(Saved data entries)
((
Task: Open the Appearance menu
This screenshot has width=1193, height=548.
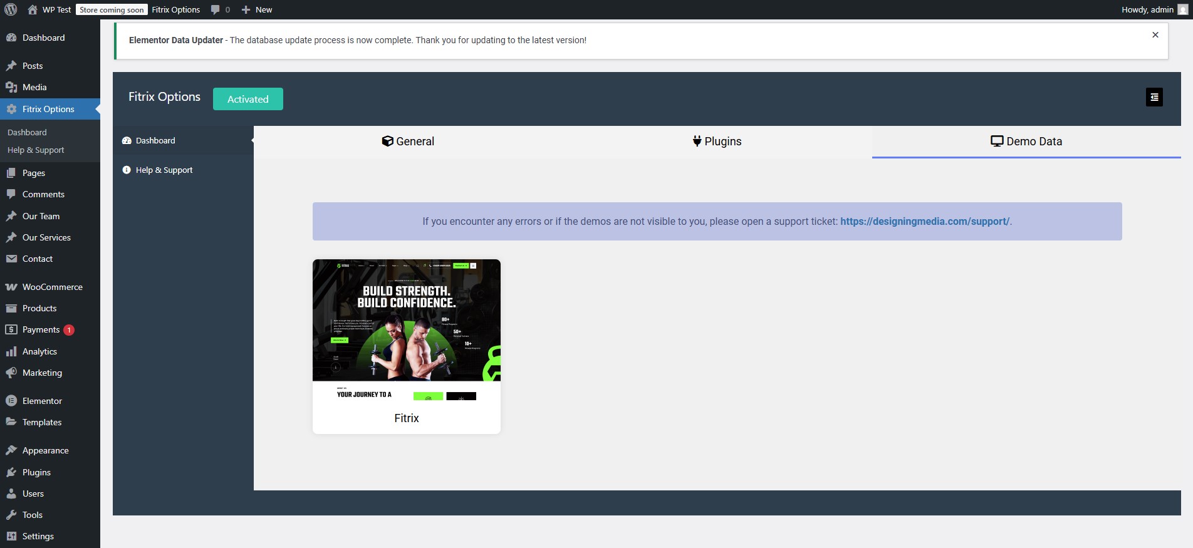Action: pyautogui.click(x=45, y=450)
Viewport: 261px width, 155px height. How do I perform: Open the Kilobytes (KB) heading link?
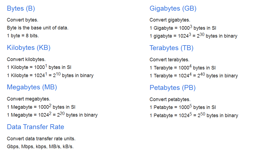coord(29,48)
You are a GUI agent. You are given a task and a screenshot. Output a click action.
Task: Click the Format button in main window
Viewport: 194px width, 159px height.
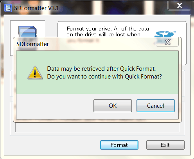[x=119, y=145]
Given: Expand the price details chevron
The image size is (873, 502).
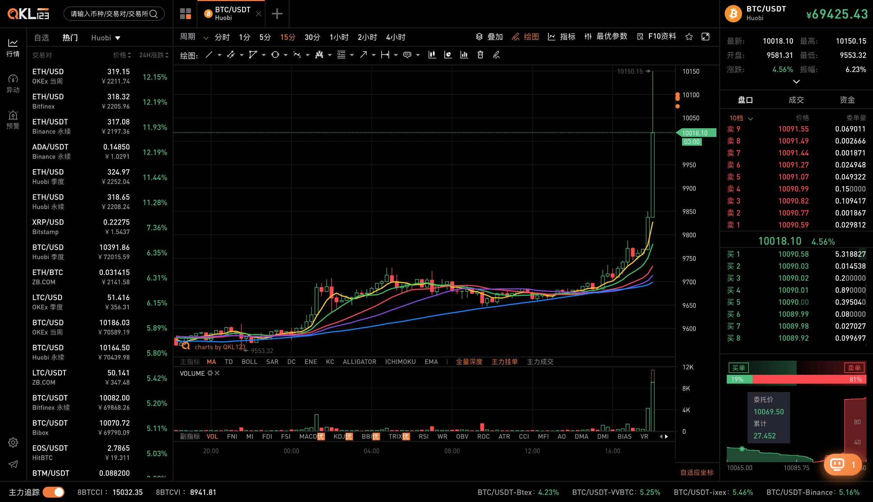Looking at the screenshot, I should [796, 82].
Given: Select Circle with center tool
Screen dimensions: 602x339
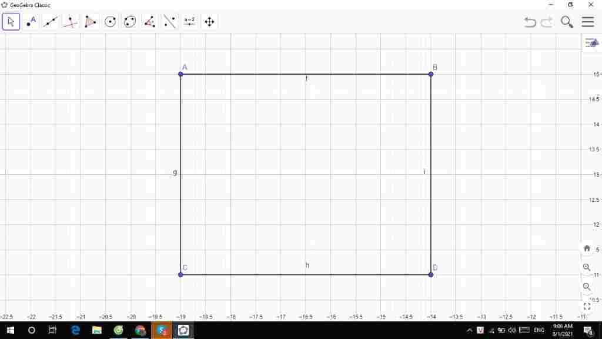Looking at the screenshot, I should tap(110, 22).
))
((
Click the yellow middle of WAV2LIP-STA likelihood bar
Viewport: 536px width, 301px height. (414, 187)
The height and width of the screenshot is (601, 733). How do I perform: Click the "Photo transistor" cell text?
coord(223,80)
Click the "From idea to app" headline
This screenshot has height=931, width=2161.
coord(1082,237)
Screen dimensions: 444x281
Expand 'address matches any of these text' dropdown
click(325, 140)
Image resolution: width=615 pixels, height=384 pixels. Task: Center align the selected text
))
((
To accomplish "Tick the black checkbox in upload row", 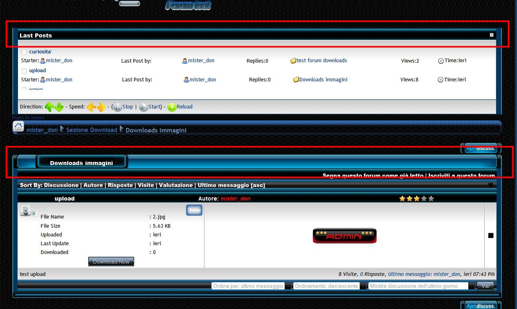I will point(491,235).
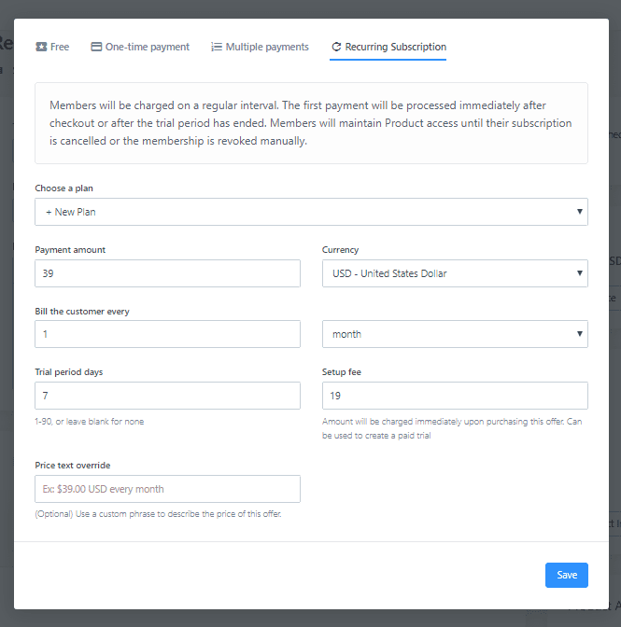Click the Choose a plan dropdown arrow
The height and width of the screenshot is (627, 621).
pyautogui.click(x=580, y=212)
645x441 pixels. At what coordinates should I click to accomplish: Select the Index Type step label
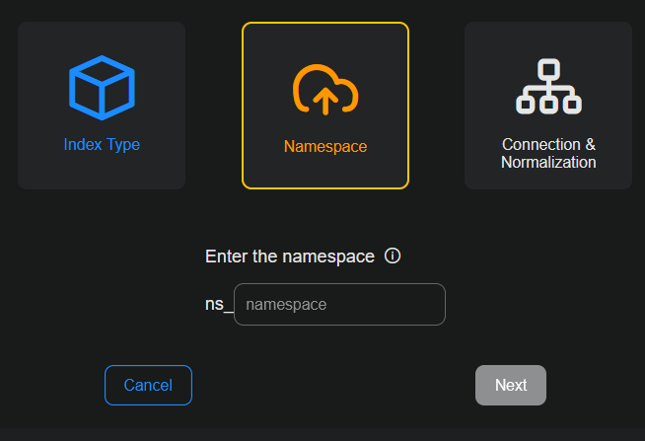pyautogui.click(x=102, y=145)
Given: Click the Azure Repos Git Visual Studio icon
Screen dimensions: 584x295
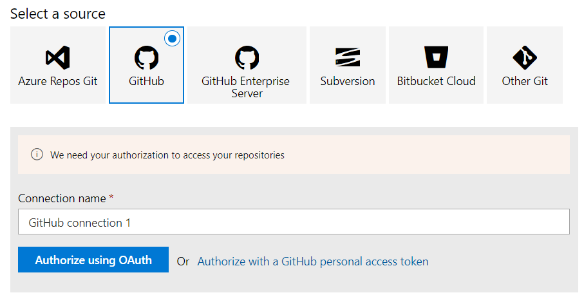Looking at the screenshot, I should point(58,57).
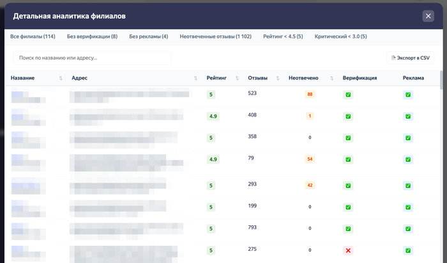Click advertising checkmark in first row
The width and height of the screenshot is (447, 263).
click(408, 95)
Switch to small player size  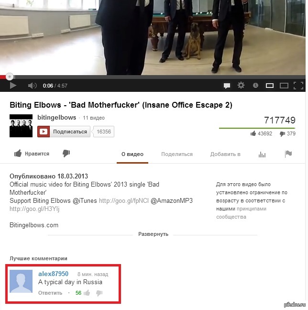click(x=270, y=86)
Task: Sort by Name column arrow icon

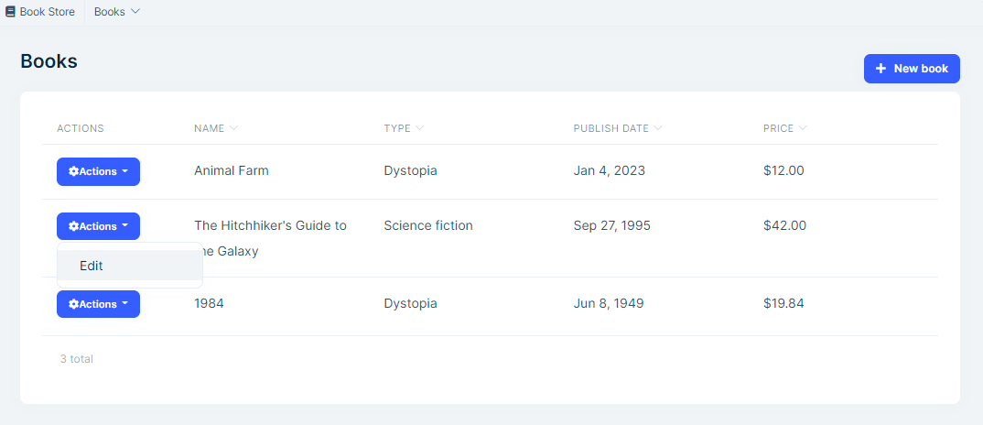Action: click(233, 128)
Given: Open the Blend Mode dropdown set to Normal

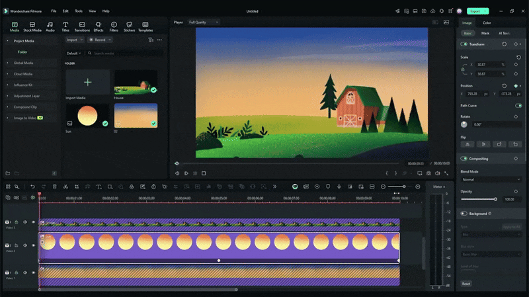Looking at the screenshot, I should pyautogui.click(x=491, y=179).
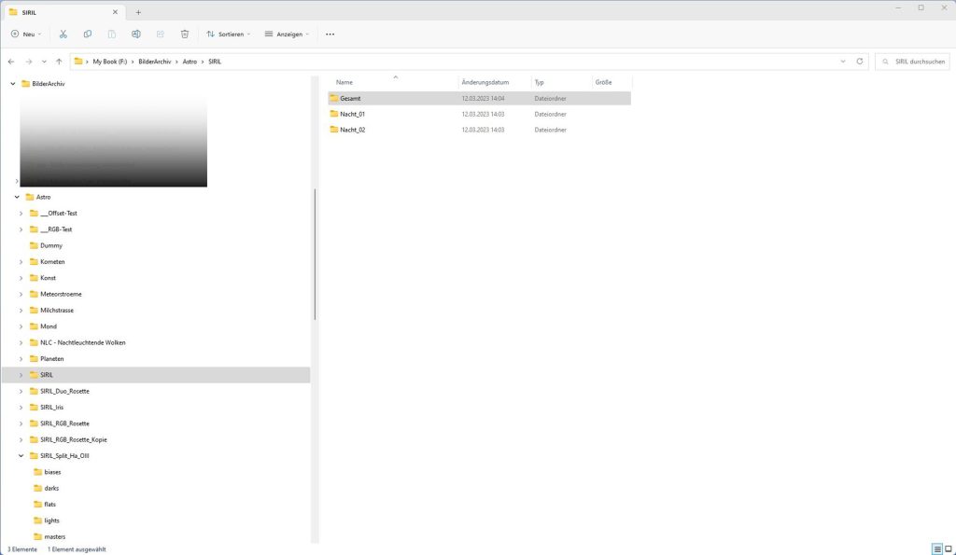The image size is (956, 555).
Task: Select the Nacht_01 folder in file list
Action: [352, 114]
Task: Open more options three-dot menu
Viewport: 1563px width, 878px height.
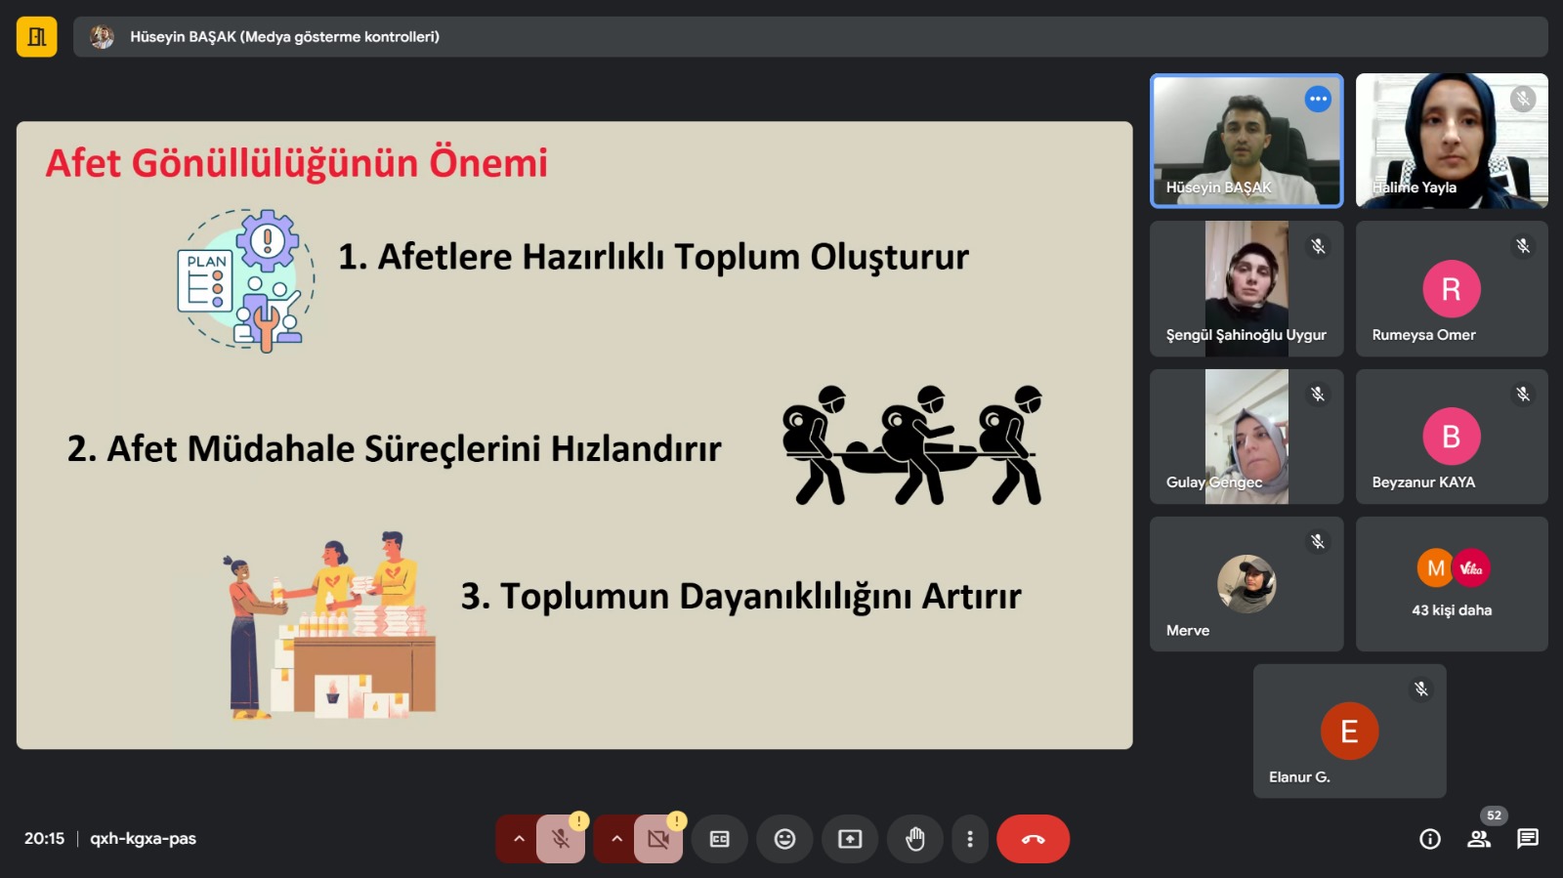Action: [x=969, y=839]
))
■ EXERCISE GOAL
Look back at the data above. Transcribe exactly the lines starting at the line that contains "Expand 'address matches" and ending at the line that contains "Image resolution: width=615".

■ EXERCISE RESPONSE
Expand 'address matches any of these text' dropdown
click(325, 140)
Image resolution: width=615 pixels, height=384 pixels. Task: Center align the selected text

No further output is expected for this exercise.